**Exercise requirements:**
Print the data that follows exactly.

**Records for this task:**
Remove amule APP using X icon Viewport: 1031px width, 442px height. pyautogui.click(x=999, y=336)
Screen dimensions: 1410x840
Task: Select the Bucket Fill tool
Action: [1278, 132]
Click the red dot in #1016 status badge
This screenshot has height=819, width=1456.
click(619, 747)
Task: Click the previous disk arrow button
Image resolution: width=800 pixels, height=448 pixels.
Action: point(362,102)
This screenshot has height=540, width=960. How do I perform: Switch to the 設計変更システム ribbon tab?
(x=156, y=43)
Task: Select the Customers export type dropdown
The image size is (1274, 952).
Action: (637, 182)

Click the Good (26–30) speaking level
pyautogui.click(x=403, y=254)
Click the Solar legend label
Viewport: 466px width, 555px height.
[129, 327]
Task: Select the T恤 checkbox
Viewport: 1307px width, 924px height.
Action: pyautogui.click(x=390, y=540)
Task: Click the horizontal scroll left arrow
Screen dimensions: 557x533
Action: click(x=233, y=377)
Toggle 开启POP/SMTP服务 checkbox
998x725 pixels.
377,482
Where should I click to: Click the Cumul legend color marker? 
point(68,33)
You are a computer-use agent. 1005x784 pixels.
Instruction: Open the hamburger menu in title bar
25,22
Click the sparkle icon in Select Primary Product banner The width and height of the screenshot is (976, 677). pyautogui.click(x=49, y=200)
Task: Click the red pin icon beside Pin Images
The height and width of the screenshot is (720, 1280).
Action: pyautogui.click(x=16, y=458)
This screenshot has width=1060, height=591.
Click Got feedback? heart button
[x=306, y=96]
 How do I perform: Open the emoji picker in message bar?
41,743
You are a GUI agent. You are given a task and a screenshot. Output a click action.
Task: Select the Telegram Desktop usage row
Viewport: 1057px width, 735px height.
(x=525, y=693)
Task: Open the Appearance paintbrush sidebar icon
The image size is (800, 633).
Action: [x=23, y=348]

**Result for this exercise:**
Remove amule APP using X icon Viewport: 1031px width, 442px height. pyautogui.click(x=999, y=336)
Screen dimensions: 1410x840
Task: Select the Bucket Fill tool
Action: [1278, 132]
Click the red dot in #1016 status badge
This screenshot has height=819, width=1456.
click(619, 747)
Task: Click the previous disk arrow button
Image resolution: width=800 pixels, height=448 pixels.
Action: point(362,102)
This screenshot has height=540, width=960. How do I perform: Switch to the 設計変更システム ribbon tab?
(x=156, y=43)
Task: Select the Customers export type dropdown
The image size is (1274, 952).
Action: (637, 182)

Click the Good (26–30) speaking level
pyautogui.click(x=403, y=254)
Click the Solar legend label
Viewport: 466px width, 555px height.
[129, 327]
Task: Select the T恤 checkbox
Viewport: 1307px width, 924px height.
Action: pyautogui.click(x=390, y=540)
Task: Click the horizontal scroll left arrow
Screen dimensions: 557x533
Action: click(x=233, y=377)
Toggle 开启POP/SMTP服务 checkbox
998x725 pixels.
377,482
Where should I click to: Click the Cumul legend color marker? 
point(68,33)
You are a computer-use agent. 1005x784 pixels.
Instruction: Open the hamburger menu in title bar
25,22
Click the sparkle icon in Select Primary Product banner The width and height of the screenshot is (976, 677). pyautogui.click(x=49, y=200)
Task: Click the red pin icon beside Pin Images
The height and width of the screenshot is (720, 1280).
Action: pyautogui.click(x=16, y=458)
This screenshot has width=1060, height=591.
Click Got feedback? heart button
[x=306, y=96]
 How do I perform: Open the emoji picker in message bar?
41,743
You are a GUI agent. You are given a task and a screenshot. Output a click action.
Task: Select the Telegram Desktop usage row
Viewport: 1057px width, 735px height.
(x=525, y=693)
Task: Open the Appearance paintbrush sidebar icon
The image size is (800, 633).
Action: [x=23, y=348]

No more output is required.